Invention: Bamboo Faucet

Description

Villagers in Yelkis, on Vanuatu’s Tanna island, try out an outdoor hand-washing station made with a plentiful local material: bamboo.

A community member from Yelkis village in southwest Tanna has created an innovative tippy-tap using bamboo instead of the usual plastic bottles. World Vision held a celebration in Yelkis to acknowledge the inventor and celebrate with the community. 

In the past, people from Yelkis and other communities in southwest Tanna faced water shortages.  Provincial authorities asked World Vision to focus on southwest Tanna, which had the highest prevalence of malnutrition and illness.

From 2013 to 2016 World Vision implemented a water, sanitation and hygiene project in Tanna. In addition to constructing water systems, World Vision worked with community members to build bush toilets for themselves.  

To promote good hygiene practices, World Vision introduced tippy taps, which are plastic bottles filled with water attached to a piece of string and placed near bush toilets.  Having tippy taps and soap near toilets makes it easier for community members to wash their hands after going to the toilet.  

Clean water, toilets and tippy taps have had a positive impact on the lives of people in the community.  World Vision staff observed that most community members placed tippy taps near their toilets, but some did not.  And in Yelkis community, this led to an innovation. 

Tom Yaken, father of two, didn’t have any plastic bottles to make a tippy tap so he decided to try something new.

“I remembered my grandfather used to fetch water with bamboo when I was a little boy, so I decided to create a tippy tap using bamboo for my children to wash their hands,” Tom said.

He removed the inside nodes from the bamboo and drilled a tiny hole at the bottom where water exits when the plug is pulled so children can wash their hands The bamboo tippy tap is a simple device that stores more water than the small plastic bottles that are usually used for tippy taps. 

The chief of Yelkis community, Tom Nial, said in the past in his community children were not very healthy but thanks to World Vision things have improved a lot for children. 

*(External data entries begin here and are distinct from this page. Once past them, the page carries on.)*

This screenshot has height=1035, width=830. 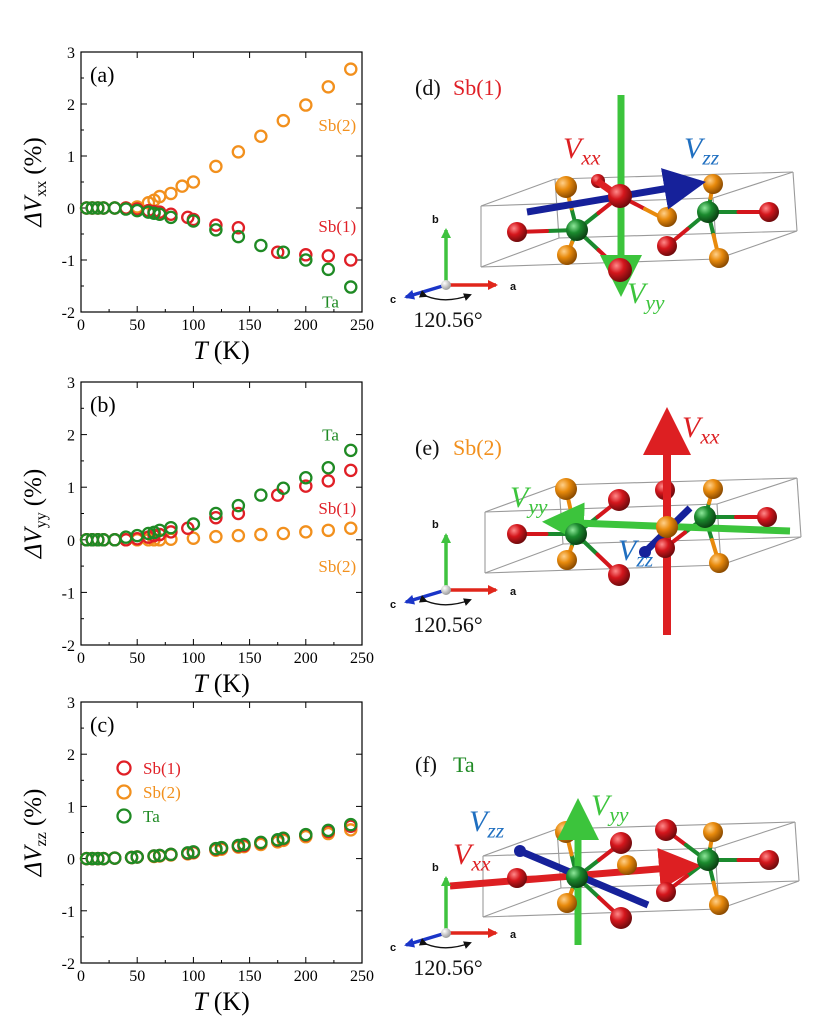 I want to click on x-tick-label: 0, so click(x=81, y=976).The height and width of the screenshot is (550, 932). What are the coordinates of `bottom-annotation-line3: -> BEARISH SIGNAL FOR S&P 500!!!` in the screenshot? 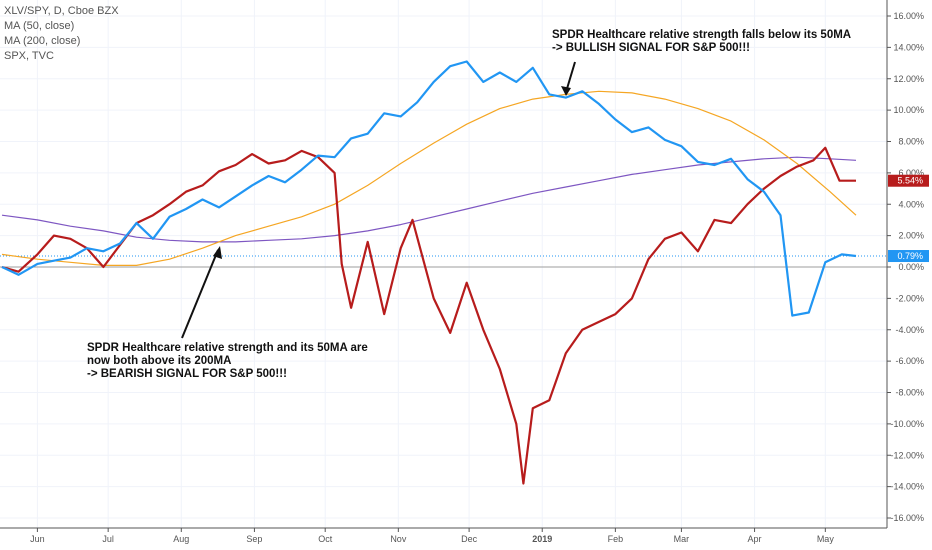 It's located at (187, 374).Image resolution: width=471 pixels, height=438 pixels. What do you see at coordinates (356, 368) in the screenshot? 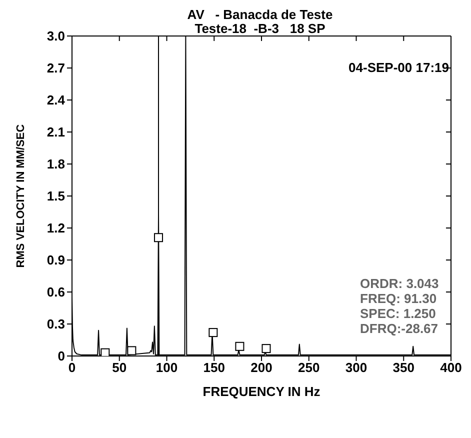
I see `x-tick-label: 300` at bounding box center [356, 368].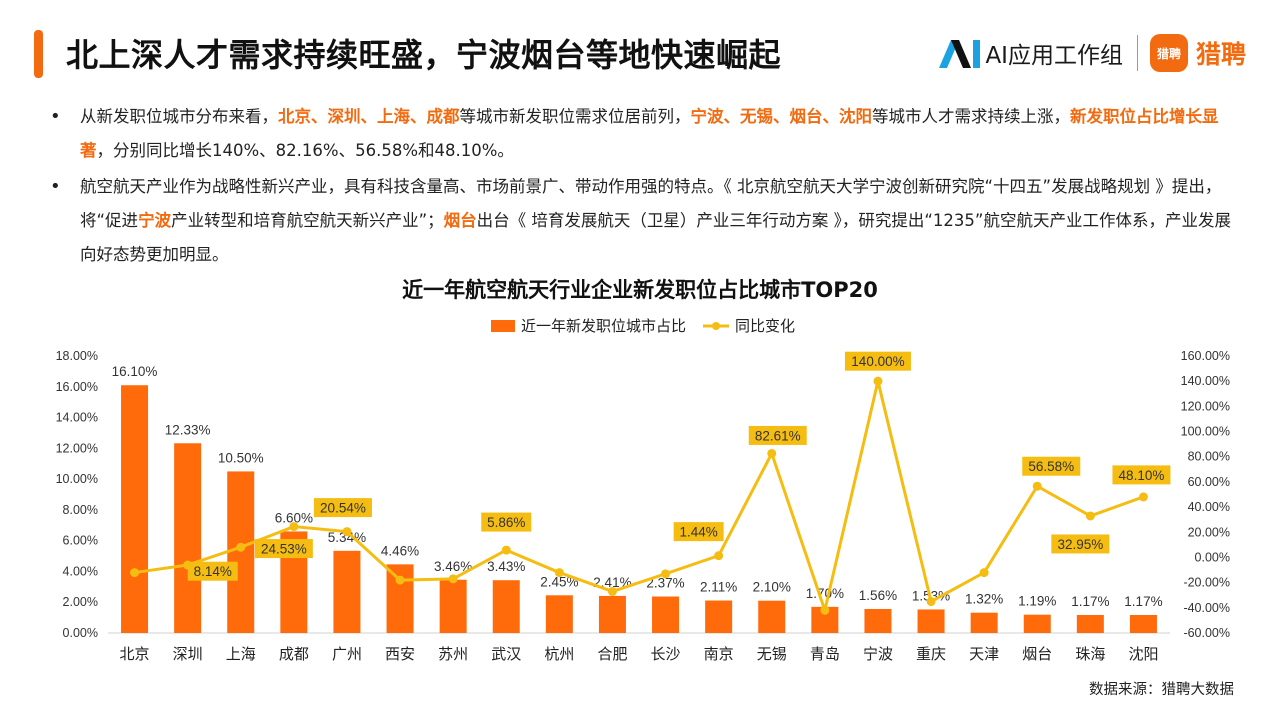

“World Vision taught us how to plant and eat nutritious food, installed water supply systems, helped us build toilets, introduced tippy taps for good hygiene, and we invented this bamboo tippy tap.  You can see everyone washing their hands – it’s becoming a routine, particularly with children -- and it’s something they will keep doing for the rest of their lives and pass on to their children,” says chief Nial.